Segment Open

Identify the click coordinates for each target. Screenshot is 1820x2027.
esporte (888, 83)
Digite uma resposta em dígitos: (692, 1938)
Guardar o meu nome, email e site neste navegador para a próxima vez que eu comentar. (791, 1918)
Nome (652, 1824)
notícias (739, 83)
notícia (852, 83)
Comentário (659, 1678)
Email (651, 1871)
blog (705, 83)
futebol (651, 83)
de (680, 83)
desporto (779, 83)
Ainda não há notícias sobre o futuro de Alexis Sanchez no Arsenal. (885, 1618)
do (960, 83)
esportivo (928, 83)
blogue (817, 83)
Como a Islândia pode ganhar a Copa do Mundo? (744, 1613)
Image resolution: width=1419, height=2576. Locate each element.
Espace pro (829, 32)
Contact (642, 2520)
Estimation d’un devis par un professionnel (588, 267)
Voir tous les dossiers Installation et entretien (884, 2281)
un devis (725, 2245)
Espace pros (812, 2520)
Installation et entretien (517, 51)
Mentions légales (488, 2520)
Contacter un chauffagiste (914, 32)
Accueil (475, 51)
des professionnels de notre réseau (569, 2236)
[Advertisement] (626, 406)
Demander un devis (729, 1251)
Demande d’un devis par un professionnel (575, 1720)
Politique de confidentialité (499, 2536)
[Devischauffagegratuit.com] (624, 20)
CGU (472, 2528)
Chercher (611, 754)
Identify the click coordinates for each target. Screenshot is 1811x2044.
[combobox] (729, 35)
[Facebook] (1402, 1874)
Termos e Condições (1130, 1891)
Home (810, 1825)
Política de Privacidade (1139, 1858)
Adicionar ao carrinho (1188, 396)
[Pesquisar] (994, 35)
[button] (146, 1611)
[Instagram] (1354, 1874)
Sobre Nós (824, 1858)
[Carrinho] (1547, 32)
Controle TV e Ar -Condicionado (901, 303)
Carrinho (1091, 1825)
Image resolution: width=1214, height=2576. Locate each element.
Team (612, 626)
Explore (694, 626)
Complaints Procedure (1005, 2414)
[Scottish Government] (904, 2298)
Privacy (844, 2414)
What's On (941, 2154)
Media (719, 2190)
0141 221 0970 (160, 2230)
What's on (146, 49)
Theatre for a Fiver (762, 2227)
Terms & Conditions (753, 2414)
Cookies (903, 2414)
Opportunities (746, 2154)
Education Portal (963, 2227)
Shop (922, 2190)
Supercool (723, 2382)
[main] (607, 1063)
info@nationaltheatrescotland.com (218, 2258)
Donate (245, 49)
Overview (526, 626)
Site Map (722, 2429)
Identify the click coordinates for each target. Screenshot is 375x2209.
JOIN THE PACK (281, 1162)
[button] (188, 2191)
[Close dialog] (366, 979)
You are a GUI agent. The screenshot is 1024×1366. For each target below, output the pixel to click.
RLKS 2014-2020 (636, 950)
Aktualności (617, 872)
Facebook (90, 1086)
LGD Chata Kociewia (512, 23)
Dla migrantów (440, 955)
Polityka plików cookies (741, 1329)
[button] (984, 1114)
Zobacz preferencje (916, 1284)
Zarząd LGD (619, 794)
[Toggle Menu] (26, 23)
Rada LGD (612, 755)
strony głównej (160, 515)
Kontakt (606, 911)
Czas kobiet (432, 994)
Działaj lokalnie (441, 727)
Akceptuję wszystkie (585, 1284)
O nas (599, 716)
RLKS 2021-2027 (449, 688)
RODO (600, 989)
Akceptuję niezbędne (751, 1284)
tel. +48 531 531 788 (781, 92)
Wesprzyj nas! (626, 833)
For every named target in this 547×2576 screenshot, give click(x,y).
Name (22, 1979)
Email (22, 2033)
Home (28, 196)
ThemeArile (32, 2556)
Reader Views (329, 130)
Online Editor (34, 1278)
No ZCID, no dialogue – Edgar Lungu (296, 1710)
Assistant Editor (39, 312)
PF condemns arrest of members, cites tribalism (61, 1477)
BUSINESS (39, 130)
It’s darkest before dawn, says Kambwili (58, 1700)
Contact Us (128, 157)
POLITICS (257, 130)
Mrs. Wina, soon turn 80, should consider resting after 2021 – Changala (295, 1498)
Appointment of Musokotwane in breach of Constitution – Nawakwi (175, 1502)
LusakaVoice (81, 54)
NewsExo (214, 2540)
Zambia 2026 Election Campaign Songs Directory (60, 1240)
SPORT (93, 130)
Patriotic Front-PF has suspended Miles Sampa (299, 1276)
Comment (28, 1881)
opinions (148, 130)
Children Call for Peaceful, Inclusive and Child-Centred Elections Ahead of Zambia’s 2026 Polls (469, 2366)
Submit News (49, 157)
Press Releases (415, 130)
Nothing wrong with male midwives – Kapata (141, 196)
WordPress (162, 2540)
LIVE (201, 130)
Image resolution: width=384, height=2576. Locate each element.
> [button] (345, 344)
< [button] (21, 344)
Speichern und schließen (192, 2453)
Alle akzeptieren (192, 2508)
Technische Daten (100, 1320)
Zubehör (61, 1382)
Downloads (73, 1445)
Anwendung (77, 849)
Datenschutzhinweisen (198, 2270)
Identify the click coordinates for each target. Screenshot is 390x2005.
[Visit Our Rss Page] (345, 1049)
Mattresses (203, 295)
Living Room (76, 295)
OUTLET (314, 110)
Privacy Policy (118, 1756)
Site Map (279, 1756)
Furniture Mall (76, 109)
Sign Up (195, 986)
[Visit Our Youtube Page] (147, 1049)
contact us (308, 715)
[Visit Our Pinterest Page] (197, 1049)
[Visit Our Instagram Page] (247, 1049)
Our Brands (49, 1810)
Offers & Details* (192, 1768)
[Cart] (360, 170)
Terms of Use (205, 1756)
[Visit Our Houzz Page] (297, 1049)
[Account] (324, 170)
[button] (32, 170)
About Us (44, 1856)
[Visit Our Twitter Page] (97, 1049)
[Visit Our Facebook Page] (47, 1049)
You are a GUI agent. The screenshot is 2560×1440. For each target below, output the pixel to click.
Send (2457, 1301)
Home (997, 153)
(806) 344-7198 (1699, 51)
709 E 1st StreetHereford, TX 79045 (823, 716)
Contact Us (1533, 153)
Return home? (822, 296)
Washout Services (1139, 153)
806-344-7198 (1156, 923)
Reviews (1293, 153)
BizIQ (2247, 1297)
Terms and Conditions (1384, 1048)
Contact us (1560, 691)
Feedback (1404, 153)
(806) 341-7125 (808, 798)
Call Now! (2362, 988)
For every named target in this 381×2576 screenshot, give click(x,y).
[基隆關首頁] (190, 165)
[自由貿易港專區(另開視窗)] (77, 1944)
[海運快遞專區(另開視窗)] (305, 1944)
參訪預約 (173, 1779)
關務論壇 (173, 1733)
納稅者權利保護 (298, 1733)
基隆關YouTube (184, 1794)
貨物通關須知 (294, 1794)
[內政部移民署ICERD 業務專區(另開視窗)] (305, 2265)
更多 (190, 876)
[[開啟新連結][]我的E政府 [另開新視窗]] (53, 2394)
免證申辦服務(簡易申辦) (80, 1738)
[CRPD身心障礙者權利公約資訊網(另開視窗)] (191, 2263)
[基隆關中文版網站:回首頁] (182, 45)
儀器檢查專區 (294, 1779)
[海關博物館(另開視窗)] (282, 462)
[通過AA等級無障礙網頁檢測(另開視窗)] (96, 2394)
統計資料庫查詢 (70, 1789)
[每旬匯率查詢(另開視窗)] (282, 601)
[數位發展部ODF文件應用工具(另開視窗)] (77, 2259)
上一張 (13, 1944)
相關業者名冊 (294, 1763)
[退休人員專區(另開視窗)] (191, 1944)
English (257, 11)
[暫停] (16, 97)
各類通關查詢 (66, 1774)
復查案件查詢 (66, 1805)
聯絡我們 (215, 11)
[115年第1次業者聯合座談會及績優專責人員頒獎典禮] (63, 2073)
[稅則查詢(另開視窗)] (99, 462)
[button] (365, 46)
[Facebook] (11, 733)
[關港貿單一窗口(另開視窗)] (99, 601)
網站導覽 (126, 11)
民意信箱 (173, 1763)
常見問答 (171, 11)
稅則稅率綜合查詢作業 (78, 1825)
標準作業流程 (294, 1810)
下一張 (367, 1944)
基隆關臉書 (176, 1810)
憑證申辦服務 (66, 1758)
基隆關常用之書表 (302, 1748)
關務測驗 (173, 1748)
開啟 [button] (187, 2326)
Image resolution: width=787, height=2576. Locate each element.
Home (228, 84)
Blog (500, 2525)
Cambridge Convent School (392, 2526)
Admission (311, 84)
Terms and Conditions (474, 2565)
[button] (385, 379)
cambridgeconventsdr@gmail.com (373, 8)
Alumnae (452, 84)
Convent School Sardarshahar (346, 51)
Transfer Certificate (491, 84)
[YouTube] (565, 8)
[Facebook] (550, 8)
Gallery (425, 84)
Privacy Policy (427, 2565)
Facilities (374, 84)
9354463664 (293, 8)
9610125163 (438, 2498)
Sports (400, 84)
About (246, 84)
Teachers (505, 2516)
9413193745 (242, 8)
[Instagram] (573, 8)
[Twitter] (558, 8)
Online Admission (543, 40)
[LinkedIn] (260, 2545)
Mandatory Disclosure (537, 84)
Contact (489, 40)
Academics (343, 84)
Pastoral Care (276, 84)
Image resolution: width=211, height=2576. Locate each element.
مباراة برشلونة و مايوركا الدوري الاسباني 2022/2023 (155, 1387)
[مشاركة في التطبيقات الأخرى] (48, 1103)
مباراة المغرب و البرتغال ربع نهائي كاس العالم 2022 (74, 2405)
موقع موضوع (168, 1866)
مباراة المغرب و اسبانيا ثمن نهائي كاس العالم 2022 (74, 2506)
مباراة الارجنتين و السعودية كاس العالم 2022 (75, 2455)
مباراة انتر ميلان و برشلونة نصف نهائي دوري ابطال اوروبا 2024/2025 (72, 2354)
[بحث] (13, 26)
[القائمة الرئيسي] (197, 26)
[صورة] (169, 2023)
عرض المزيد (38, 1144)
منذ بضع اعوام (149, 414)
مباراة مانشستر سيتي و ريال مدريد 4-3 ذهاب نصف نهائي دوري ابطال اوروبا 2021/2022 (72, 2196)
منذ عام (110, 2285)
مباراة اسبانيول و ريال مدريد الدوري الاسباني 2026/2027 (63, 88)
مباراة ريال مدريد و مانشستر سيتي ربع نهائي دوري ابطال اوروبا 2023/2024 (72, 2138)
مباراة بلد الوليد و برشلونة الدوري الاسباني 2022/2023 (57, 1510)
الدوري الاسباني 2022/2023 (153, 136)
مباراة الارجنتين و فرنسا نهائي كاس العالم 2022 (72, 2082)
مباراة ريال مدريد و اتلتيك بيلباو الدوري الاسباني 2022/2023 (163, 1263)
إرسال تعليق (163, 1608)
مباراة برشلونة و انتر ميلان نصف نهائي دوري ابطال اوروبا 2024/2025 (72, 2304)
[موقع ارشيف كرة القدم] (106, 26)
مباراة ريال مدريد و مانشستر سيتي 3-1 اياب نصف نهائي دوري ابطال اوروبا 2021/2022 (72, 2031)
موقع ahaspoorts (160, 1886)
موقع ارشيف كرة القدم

Segment Closed

**Task description**
Lines of the data above that include the string "سيتي" must each be copied.

**Answer**
مباراة مانشستر سيتي و ريال مدريد 4-3 ذهاب نصف نهائي دوري ابطال اوروبا 2021/2022 (72, 2196)
مباراة ريال مدريد و مانشستر سيتي ربع نهائي دوري ابطال اوروبا 2023/2024 (72, 2138)
مباراة ريال مدريد و مانشستر سيتي 3-1 اياب نصف نهائي دوري ابطال اوروبا 2021/2022 (72, 2031)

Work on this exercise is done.